You may note that, as is true of all phenomena that cannot perceive the future, this probability does not change depending on how many steps remain to be taken in the random walk. The probability of a lead change at position 7 is 20/128 regardless of whether the walk will terminate after 8 steps, 800 steps, or 80,000,000 steps.
(The reason for this is that all walks of at least 7 steps begin with 7 steps, and only those steps are relevant to whether a lead change occurs at step 7. There are 128 possible 7-step walks. There are 20 possible 6-step walks which end at 0. This means there are 40 possible 7-step walks which reach 0 at step 6, but only half of them feature a lead change – the other half involve the side that was leading at step 5 reestablishing their lead.)
So consider one random walk of 100 steps and another one of 200 steps. Your stupid claim is that the probability of a lead change occurring at step 197 of the 200-step walk (“near the end”) exceeds the probability of a lead change occurring at step 99 of the 200-step walk (“in the middle”).
But the probability of a lead change at step 99 of the 200-step walk is exactly equal to the probability of a lead change at step 99 of the 100-step walk. You would have us believe that this exceeds the probability of a lead change at step 49 of the 100-step walk.
For this to work, it must be the case that the probability of a lead change at position n+1 increases with n. It does not do this; it seems safe to say that this probability is strictly decreasing in n. (If you ignore the even positions.)
¹ Where C(n,k) is the combination function, C(n,k) = n! / [k!(n-k)!]. As a special case, the probability of a lead change occurring at index 1 is 1.
I don’t understand this model. To my mind:
1. We have a prior estimate of the team’s quality, which is quantified as a winning “percentage” (permillage?) of 0.340.
2. We have a sample of performance from the team, with a realized winning percentage of 0.067.
3. We want to know what the realized winning percentage will be at the end of the season.
It seems crazy to model the answer to (3) as a linear combination of (1) and (2). That isn’t how winning percentages are calculated! I feel that additional steps must be necessary:
I. We have a prior estimate of the team’s quality;
II. We use a performance sample to adjust our estimate of the team’s quality;
III. We use that adjusted estimate to predict winning percentage over all, and only, the games that have yet to be played;
IV. We use the performance sample to predict winning percentage over the games that have already been played;
V. We combine (III) and (IV) to predict the overall winning percentage.

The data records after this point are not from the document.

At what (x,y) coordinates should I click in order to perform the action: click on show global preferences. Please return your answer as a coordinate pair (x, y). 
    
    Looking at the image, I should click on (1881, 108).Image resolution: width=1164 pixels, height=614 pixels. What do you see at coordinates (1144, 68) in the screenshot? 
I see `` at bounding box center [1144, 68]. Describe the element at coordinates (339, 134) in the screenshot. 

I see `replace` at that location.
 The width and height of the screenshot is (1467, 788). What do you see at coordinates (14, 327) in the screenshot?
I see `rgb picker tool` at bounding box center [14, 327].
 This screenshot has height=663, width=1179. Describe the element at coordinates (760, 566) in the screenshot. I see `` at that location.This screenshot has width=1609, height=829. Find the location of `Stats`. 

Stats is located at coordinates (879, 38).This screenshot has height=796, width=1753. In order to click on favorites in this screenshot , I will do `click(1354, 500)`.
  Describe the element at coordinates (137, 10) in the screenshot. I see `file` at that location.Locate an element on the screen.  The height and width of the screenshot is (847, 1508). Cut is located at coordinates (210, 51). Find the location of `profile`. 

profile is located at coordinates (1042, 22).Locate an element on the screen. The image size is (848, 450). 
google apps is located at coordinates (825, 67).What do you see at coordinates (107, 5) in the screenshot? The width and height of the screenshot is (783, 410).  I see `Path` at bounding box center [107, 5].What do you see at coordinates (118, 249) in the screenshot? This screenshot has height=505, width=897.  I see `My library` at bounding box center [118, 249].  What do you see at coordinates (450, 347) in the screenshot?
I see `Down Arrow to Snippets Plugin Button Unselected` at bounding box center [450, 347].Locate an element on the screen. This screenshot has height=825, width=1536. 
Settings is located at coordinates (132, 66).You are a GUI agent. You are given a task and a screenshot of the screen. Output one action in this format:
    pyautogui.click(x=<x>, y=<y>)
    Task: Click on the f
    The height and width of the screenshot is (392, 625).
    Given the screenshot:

The performance sample feeds into our result in two very different ways. If we take the approach in the post, won’t our model be invalid for use on any team that isn’t “a little more than a third of the way through the season”?
I have an idea for making posts like this more accessible. You estimate a lot of equations, but only provide the *code* for estimating them, not the equations themselves. This would be difficult for someone unfamiliar with rstanarm or R to follow. I think adding the equations in the following style would make such posts much easier to understand:
A ~ N(B, σ_A).
B ~ N(C + D + E, σ_B)
σ_A ~ …
“ I have no idea whassup with Memphis. The quick generic answer is that the regression model is crude, and bettors have other information not included in the regression.”
Ja Morant missed the first 25 games of the season due to a suspension.